Nous n’avons pris M. Sue jusqu’à présent que sur le type fondamental qu’il a presque constamment affecté et reproduit dans ses plus longs ouvrages. Dans une foule d’opuscules et de nouvelles, il s’est montré plus libre et a obéi à des qualités franches. M. Sue a une veine de comique naturel ; il en use volontiers et même surabondamment. Dans M. Crinet de la Coucaratcha, dans le Juge de Deleytar [1], il a poussé un peu loin la pointe, il a grossoyé et charbonné à plaisir la raillerie ; mais l’entrain certes n’y manque pas. Il se plaît encore et réussit fort bien à un comique plus sérieux et contenu, à un comique d’humour, comme dans mon ami Wolf. Ce Wolf est un original qui, s’étant laissé aller un soir d’ivresse à faire une confidence indiscrète à un ami qu’il n’avait jamais vu jusque-là, va le forcer le lendemain matin à se couper la gorge avec lui, pour que le secret ne soit plus partagé. Dans un autre genre, et visant au petit livre, M. Sue a esquissé la nouvelle de Cécile, histoire analytique d’une mésalliance morale. Toute la partie de la femme y est délicatement traitée ; mais Noirville, l’époux de Cécile, a paru de beaucoup trop chargé et d’un comique par trop bas. Mme de Charrière, dans les lettres de mistriss Henley, a su exprimer cette même mésintelligence intime par des contrastes qui sont encore des nuances, et qui n’ont rien de désagréable au lecteur. Ce n’est pas à dire pourtant qu’il n’y ait dans Cécile bien des mots touchans et vrais : « Aussi qu’elle est heureuse ! dit le monde… Le monde !… ce froid égoïste, qui vous fait heureux pour n’avoir pas l’ennui de vous plaindre, et qui ne s’arrête jamais qu’aux surfaces, parce que les plus malheureux ont toujours une fleur à y effeuiller pour cacher leur misère aux yeux de ce tyran si ingrat et si insatiable ! »

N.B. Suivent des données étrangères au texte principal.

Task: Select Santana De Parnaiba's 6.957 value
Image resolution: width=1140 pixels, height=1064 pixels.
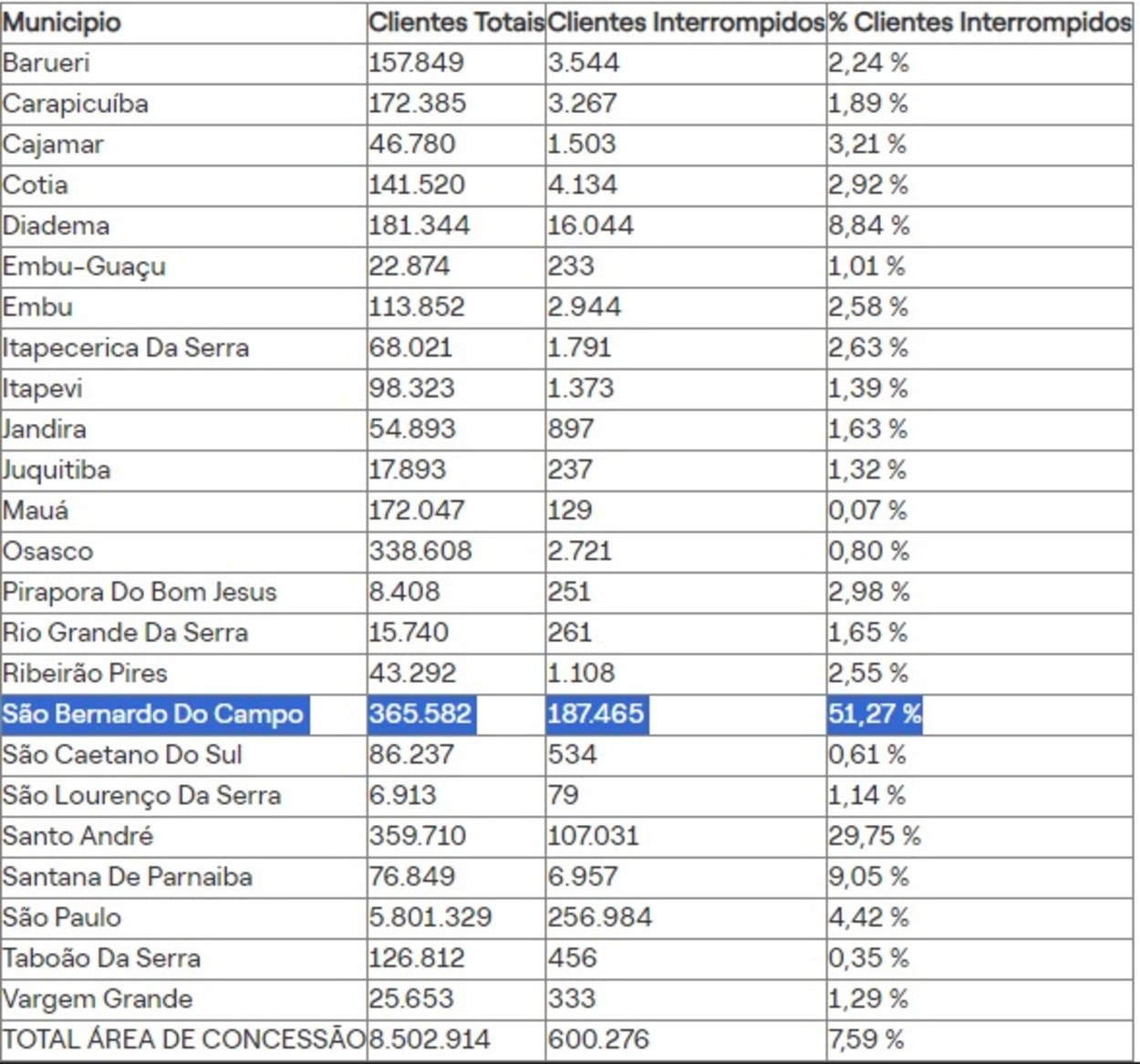Action: (x=582, y=877)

J’en viens aux romans historiques de l’auteur. — Au moment même où, dans la préface de Latréaumont, M. Sue semblait en voie de rétracter ses précédentes assertions pessimistes trop absolues, il lui

  1. Deleytar, recueil de contes, du mot espagnol qui signifie amuser ; Coucarateha, mouche causeuse. Ces titres bizarres sont de rigueur, on le sait, dans le roman moderne. L’éditeur les réclame d’abord, et, une fois qu’il les tient, il ne les lâche plus. Le roman suit, comme il peut, le titre, et s’y conforme bon gré mal gré. M. Sue, depuis Plik et Plok, a porté plus galamment que personne cette cocarde-là.